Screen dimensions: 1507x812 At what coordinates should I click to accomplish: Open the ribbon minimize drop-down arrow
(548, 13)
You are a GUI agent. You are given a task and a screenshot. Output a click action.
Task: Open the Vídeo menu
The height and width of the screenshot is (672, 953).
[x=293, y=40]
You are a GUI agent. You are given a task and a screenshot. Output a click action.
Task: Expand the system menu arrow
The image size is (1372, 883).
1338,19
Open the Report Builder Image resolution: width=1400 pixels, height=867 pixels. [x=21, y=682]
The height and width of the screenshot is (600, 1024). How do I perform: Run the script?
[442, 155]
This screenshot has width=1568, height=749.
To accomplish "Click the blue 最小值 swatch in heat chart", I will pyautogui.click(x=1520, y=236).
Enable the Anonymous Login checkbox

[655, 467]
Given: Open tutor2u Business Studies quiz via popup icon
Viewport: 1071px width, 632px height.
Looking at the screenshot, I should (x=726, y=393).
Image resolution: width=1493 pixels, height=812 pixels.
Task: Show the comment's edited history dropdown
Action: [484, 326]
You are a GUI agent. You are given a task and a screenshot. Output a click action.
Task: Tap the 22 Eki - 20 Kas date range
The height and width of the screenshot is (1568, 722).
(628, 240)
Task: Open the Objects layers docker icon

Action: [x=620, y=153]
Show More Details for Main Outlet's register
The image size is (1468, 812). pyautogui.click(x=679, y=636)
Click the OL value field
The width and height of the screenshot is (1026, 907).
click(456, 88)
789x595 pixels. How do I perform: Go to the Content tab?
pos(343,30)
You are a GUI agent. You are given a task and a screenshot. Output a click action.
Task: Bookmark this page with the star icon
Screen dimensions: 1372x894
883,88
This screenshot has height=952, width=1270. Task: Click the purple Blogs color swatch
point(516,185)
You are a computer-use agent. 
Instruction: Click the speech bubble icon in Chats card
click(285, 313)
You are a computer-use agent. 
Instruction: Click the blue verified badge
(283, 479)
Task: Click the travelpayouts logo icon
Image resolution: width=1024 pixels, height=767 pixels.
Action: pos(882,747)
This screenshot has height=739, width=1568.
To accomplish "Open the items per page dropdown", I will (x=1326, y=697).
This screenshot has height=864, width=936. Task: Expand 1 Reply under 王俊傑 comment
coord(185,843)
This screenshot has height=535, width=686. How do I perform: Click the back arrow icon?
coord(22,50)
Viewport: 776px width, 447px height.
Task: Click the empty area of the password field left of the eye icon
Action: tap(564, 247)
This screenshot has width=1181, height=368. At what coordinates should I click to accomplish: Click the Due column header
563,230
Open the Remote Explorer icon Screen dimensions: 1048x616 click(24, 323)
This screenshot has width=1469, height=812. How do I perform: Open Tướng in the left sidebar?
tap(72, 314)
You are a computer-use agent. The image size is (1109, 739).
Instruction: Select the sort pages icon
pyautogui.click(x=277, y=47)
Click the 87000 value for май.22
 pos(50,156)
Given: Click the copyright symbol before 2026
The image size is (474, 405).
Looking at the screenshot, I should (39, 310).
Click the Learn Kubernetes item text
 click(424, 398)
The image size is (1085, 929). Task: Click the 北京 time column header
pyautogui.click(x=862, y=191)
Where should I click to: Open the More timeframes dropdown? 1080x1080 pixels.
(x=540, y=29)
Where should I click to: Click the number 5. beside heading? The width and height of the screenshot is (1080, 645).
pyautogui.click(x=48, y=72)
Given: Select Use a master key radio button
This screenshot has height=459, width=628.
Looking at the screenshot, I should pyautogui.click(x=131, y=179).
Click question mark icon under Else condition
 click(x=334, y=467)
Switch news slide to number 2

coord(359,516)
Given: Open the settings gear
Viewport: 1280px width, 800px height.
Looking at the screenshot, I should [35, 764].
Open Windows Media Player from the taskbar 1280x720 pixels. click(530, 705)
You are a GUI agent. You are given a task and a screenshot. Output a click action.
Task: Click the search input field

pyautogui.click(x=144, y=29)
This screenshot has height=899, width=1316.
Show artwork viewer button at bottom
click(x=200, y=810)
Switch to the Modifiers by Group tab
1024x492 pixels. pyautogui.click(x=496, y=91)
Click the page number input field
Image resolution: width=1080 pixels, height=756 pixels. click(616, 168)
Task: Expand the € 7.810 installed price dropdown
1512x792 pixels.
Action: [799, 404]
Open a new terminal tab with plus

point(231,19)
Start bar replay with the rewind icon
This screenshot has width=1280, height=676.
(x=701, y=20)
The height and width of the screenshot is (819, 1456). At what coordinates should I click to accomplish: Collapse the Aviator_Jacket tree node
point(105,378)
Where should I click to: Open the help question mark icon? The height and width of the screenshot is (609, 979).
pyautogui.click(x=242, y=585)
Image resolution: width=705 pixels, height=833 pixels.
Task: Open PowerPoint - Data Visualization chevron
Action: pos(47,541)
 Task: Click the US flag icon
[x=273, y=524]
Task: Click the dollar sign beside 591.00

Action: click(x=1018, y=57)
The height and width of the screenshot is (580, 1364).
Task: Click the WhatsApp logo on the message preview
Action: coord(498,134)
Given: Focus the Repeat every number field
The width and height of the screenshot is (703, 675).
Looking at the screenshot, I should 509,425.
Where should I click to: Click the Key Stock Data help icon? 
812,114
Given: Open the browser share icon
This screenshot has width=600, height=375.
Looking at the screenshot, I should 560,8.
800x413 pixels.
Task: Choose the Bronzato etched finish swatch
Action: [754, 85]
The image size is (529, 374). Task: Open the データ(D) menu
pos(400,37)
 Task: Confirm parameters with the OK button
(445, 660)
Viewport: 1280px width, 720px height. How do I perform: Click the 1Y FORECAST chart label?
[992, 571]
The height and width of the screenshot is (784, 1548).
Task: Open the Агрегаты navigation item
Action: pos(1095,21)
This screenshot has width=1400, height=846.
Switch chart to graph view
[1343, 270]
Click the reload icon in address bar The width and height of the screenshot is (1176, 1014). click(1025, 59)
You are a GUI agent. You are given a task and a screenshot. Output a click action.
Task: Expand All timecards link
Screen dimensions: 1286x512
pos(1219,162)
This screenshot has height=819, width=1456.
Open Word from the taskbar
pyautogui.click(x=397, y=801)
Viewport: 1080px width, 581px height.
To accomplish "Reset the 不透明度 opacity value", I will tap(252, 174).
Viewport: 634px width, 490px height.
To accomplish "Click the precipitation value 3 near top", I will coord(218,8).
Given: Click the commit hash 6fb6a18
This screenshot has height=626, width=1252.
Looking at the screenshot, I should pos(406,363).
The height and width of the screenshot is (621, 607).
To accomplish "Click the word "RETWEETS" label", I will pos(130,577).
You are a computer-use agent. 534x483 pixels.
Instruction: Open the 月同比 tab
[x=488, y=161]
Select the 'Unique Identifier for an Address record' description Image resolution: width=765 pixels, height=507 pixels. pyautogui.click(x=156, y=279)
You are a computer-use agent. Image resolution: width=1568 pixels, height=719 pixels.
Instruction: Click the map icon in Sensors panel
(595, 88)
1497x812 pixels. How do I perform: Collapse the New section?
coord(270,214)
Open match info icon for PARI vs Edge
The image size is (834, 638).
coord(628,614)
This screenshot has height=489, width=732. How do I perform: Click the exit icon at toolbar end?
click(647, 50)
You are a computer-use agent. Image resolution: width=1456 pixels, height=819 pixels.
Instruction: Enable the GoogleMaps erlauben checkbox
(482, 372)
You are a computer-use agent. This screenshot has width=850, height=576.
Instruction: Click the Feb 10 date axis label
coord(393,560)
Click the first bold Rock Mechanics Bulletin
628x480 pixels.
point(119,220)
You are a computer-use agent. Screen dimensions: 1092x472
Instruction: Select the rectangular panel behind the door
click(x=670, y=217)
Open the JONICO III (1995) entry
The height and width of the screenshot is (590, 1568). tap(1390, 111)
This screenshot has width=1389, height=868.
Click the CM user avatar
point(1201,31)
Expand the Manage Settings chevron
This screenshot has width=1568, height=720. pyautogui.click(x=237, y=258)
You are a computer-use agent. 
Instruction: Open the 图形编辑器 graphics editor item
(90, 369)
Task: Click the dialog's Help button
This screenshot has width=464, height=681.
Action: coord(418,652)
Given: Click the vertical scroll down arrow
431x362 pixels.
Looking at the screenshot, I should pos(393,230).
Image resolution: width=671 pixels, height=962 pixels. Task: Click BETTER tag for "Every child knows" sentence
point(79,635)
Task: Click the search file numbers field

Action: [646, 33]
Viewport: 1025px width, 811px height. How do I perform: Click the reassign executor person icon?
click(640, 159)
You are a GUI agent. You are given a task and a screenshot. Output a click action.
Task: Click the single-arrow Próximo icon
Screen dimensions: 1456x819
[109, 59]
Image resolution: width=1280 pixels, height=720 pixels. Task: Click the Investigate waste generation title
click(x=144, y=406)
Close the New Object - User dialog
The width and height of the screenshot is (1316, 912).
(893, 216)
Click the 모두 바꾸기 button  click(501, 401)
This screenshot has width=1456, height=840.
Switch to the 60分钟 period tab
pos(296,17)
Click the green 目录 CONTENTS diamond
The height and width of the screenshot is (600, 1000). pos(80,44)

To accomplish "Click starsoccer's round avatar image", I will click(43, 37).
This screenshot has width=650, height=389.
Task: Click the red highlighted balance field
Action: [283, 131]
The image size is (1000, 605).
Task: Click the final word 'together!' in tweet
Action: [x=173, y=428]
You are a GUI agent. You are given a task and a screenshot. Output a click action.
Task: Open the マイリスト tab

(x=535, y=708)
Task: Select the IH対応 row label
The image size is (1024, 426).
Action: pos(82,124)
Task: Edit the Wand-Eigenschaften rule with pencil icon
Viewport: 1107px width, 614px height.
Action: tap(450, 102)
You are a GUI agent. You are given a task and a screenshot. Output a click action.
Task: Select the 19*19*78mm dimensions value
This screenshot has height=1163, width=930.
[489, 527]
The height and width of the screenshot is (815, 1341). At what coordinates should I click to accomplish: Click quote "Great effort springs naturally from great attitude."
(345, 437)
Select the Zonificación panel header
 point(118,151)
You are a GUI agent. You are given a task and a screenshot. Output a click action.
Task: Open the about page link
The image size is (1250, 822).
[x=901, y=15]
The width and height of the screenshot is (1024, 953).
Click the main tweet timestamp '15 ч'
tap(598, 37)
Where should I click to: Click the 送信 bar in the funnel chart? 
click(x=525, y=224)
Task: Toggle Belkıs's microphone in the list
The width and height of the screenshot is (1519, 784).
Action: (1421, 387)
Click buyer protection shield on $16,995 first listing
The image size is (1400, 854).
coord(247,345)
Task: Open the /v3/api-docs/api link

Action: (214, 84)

★ ★ ★ ★

- **Task goal**: Copy out everything in the items from the line containing "The image size is (529, 374)." down to the line containing "[1343, 270]", both of those lines included, with no changes.

- **Right answer**:
The image size is (529, 374). Task: Open the データ(D) menu
pos(400,37)
 Task: Confirm parameters with the OK button
(445, 660)
Viewport: 1280px width, 720px height. How do I perform: Click the 1Y FORECAST chart label?
[992, 571]
The height and width of the screenshot is (784, 1548).
Task: Open the Агрегаты navigation item
Action: pos(1095,21)
This screenshot has width=1400, height=846.
Switch chart to graph view
[1343, 270]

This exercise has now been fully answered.